Trotz Mehrheit für SPD-Projekte wie den Mindestlohn

Die meisten Deutschen finden den geplanten Mindestlohn und die Rente mit 63 gut, halten aber dennoch die Union für die prägende Kraft in der großen Koalition.

Berlin - Trotz der intensiven Debatten über SPD-Projekte wie Mindestlohn und Rente mit 63 sehen die Bundesbürger die Union als prägend für die Regierungsarbeit an. Im neuen ZDF-"Politbarometer" ist die eindeutige Mehrheit aller Befragten (56 Prozent) der Meinung, dass die CDU/CSU in der Bundesregierung mehr Einfluss hat als die SPD (elf Prozent). Selbst bei den SPD-Anhängern bescheinigen 60 Prozent der Union, die Regierungsarbeit mehr zu beeinflussen.

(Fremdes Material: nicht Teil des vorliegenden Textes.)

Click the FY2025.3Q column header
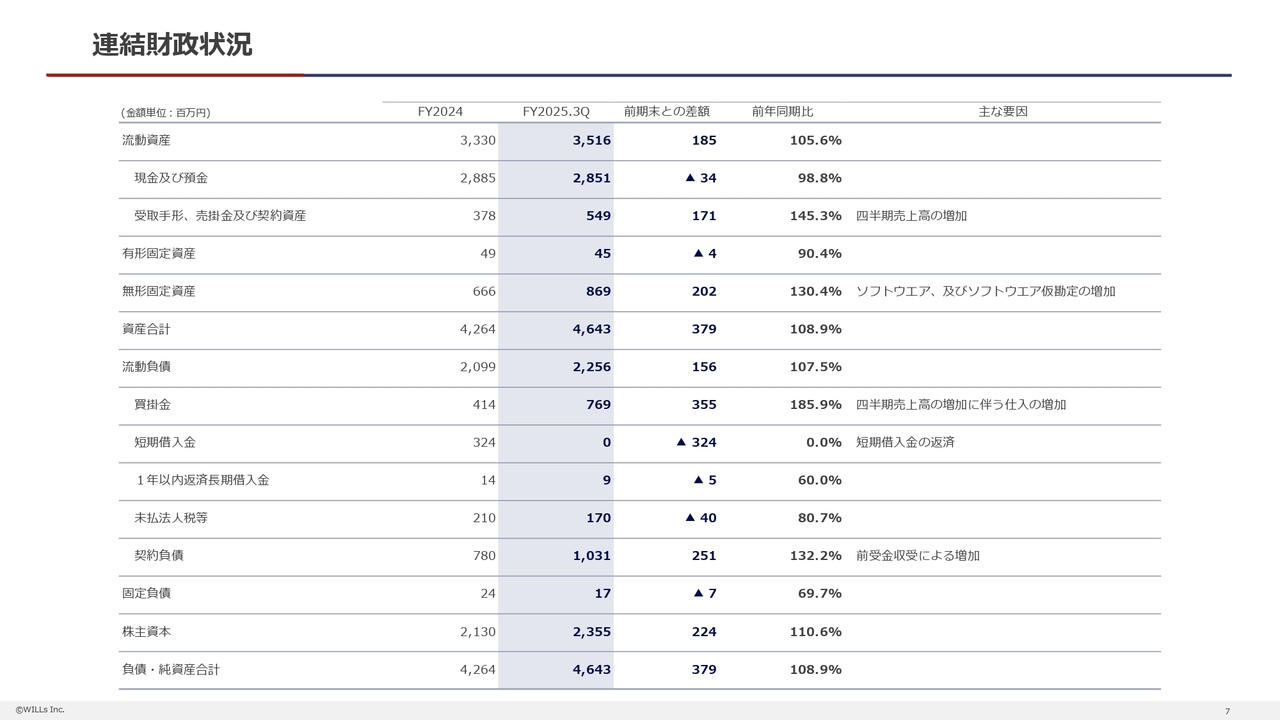This screenshot has height=720, width=1280. (556, 112)
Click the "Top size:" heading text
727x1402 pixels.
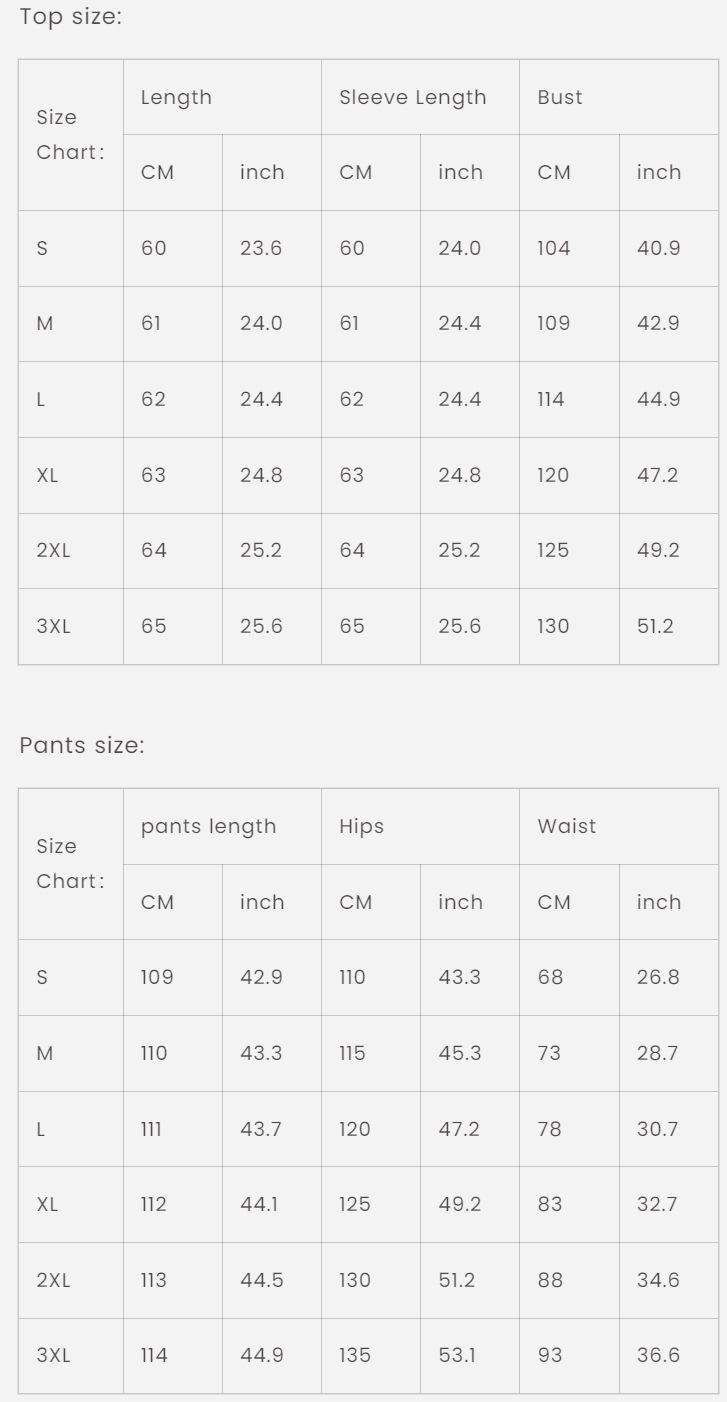click(x=71, y=17)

Hundert Tage nach Amtsantritt von Schwarz-Rot ist die Zustimmung zur großen Koalition weiterhin hoch. 67 Prozent aller Befragten gaben an, die Bundesregierung aus CDU/CSU und SPD mache ihre Arbeit alles in allem gesehen eher gut. 26 Prozent finden, dass sie das eher schlecht mache, sieben Prozent haben dazu keine Meinung. Damit fällt die 100-Tage-Bilanz im ZDF-"Politbarometer" ähnlich aus wie bei der vorangegangenen großen Koalition 2005.

Die Gesetzesvorhaben zum Mindestlohn und zur Rente mit 63 werden überwiegend positiv bewertet: Weiterhin begrüßt eine große Mehrheit von 82 Prozent aller Befragten, dass jetzt ein allgemeiner gesetzlicher Mindestlohn von 8,50 Euro eingeführt wird. Lediglich 16 Prozent lehnen diesen ab.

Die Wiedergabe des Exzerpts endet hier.